The food marketplace is truly a vivid reflection of our culture, demographics and economics. Because retail packaging occupies an essential role for processors and retailers as a direct interface with consumers, its formats must adjust to stay in step with notions of how an increasingly diverse shopper base wants fresh and further processed meats served to them in retail display cases.

Recently, I heard modified atmosphere packaging (MAP), a fixture in everyone’s meat case, is facing growing challenges from vacuum formats such as flex/flex — film on film — and vacuum skin packaging (VSP). No worries; this is neither life-threatening to MAP nor even headline news, but it may illustrate how a ubiquitous packaging format’s market function may be permanently altered because of changing marketing imperatives.

Branding is in the midst of a rebirth. Every processor and retailer understands the bottom-line impact powerful brands deliver. It is why they look for products that differentiate themselves through convenience, freshness, flavor and visual appeal and why they look to packaging to accentuate them.

“Do you want to put your new, premium meatloaf in a pack format that’s been around 30 years, or do you want to try and kick it up a notch? ,” says a packaging executive with several decades of industry experience. “I’m not seeing anyone putting any premium brands in MAP any longer.”

He sees MAP’s role settling to more “value markets.” Even for ground beef, the veritable center of the MAP universe, he sees branded products that carry added-value messages such as organic, grass-fed or locally produced being better suited for flex/flex packs because they look special in addition to delivering longer shelf life.

These packages are already popping up in several specialty supermarket chains in various regions of the country. He also points out that no matter the product, there is more effective portion control and less waste, points of interest to vast numbers of Baby Boomers and empty-nesters, because the packages can come three up and one can be torn off to use and the rest thrown into the freezer for later. While evolving culture, lifestyle and demographics continue to fuel change, he acknowledges the reality.

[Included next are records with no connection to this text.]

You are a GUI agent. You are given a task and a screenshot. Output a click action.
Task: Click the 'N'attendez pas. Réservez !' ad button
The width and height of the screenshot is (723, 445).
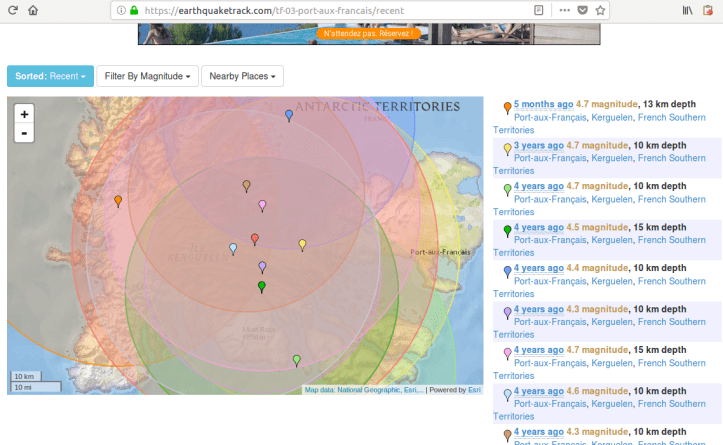pyautogui.click(x=369, y=33)
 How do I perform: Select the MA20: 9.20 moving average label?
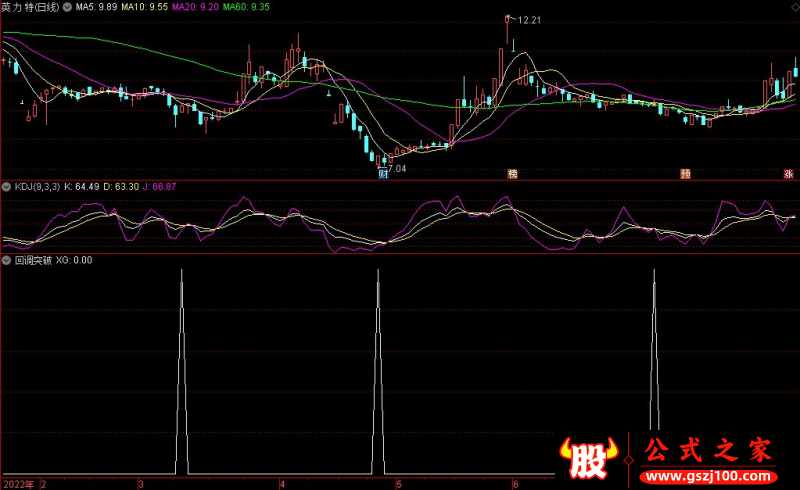coord(195,7)
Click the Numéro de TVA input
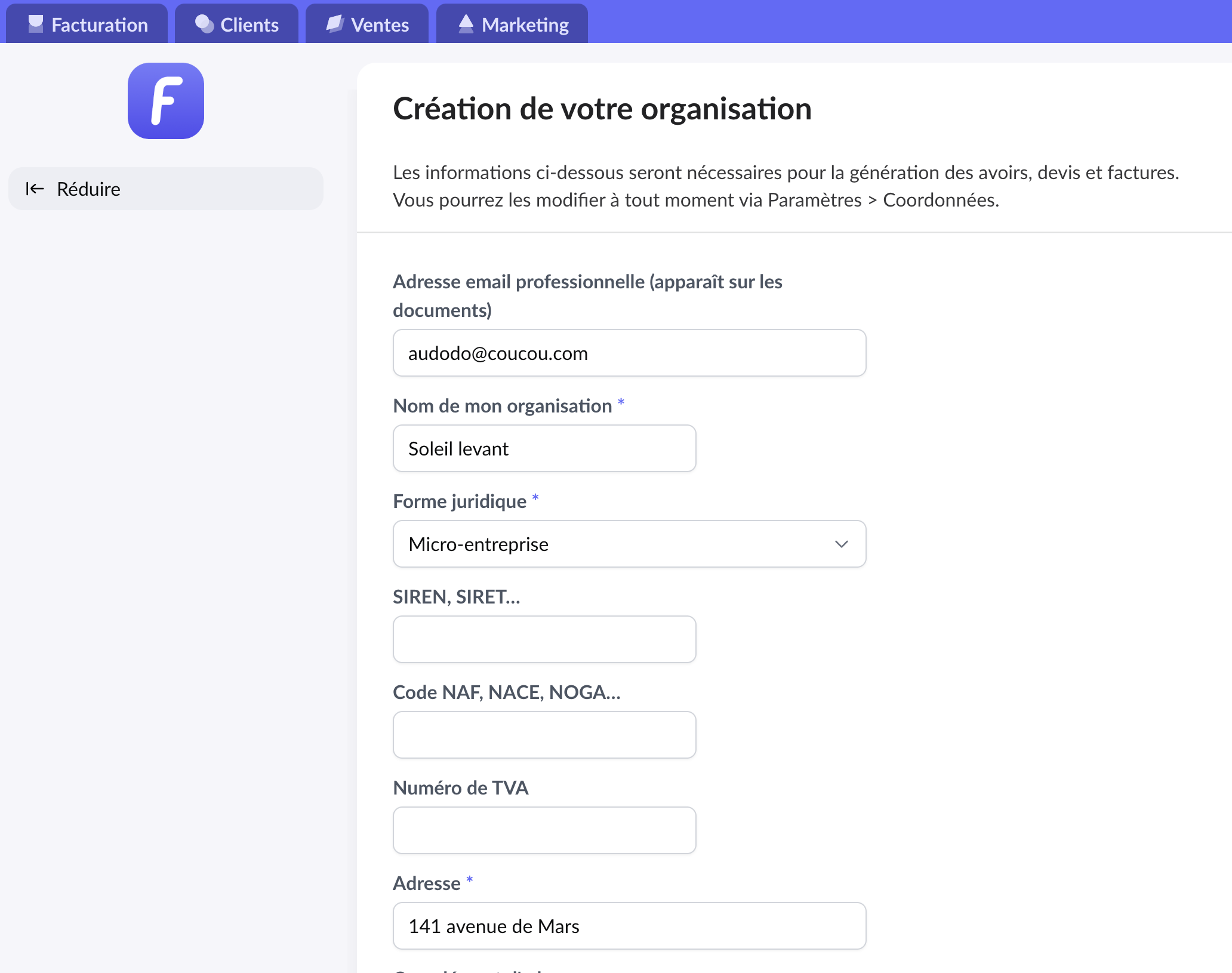The width and height of the screenshot is (1232, 973). [544, 830]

“A lot of tray sealers are around, and those assets don’t get used if you don’t have a pre-made tray. You equip your business to go in one direction and you try to keep it like that if you can,” he says. Even if the writing is on the wall for MAP, no one makes an impulsive decision to change packaging formats completely because most often new and expensive equipment systems are required. Perhaps they use a co-packer or purchase a single line and take a measured approach.

All that said, MAP is not in danger. There will always be MAP at retail, but its space is being reshaped, if our packaging executive is correct.

“Flex/flex has been vacant in the U.S., but it’s a format that’s being adopted by more and more proteins. Not by everyone, but I think it will continue. At the same time I think VSP will be for premium brand products like further processed meats and such.”